Sickle cell disease (SCD)

  • About: 
    • It is a group of inherited red blood cell disorders. Red blood carries  oxygen to all parts of the body.
    • Healthy red blood cells are round, and they move through small blood vessels to carry oxygen to all parts of the body.
    •  In someone who has SCD, the hemoglobin is abnormal, which causes the red blood cells to become hard and sticky and look like a C-shaped farm tool called a “sickle.”

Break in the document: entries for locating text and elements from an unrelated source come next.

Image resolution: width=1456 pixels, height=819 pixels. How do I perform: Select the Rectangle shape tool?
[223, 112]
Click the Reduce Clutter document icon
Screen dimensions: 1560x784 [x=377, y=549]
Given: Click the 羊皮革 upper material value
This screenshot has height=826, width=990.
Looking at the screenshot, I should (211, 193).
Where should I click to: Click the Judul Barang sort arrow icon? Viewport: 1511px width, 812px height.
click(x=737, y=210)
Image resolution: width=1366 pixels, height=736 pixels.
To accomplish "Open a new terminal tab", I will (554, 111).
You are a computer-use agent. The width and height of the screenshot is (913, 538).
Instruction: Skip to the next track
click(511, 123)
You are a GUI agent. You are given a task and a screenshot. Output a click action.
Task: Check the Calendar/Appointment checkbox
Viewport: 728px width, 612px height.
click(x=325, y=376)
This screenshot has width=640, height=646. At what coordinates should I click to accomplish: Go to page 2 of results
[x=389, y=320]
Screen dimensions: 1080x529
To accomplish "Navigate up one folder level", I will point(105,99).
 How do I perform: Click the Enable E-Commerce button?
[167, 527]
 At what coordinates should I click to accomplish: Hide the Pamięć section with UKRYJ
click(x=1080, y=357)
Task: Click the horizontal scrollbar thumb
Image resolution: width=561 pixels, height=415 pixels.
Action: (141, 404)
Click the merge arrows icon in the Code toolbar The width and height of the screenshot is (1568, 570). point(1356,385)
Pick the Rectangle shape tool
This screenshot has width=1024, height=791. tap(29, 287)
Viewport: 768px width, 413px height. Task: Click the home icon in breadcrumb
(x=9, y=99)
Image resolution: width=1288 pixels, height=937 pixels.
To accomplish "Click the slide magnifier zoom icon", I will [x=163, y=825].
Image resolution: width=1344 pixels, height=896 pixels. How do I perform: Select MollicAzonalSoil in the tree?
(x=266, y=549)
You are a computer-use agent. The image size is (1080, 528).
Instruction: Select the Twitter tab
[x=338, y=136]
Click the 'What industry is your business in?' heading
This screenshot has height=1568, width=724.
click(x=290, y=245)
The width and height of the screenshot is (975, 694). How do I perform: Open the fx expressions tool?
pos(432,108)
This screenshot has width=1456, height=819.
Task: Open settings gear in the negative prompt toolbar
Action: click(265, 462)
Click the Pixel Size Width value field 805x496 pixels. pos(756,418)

    • The sickle cells die early, which causes a constant shortage of red blood cells.
  • Types:
    • There are several types of SCD. The specific type of SCD a person has depends on the genes they inherited from their parents. People with SCD inherit genes that contain instructions, or code, for abnormal hemoglobin.
  • Cause:
    • SCD is a genetic condition that is present at birth. It is inherited when a child receives two genes—one from each parent—that code for abnormal hemoglobin.
  • Prevention: 
    • Management of SCD is focused on preventing and treating pain episodes and other complications. Prevention strategies include lifestyle behaviors as well as medical screening and interventions to prevent SCD complications.
  • Recent Initiatives:
    • The Unmukt Project is being implemented by the Central Government to strengthen screening and timely management of Sickle Cell Anemia.
    • The Tribal Affairs Ministry established the National Council on Sickle Cell Disease and Tribal Health Cell, which would coordinate with the Ministry of Health and State Governments. 
    • The Tribal Affairs Ministry,  through development of Sickle Cell Support Corner, has instituted a mechanism for creating a Central Repository of data.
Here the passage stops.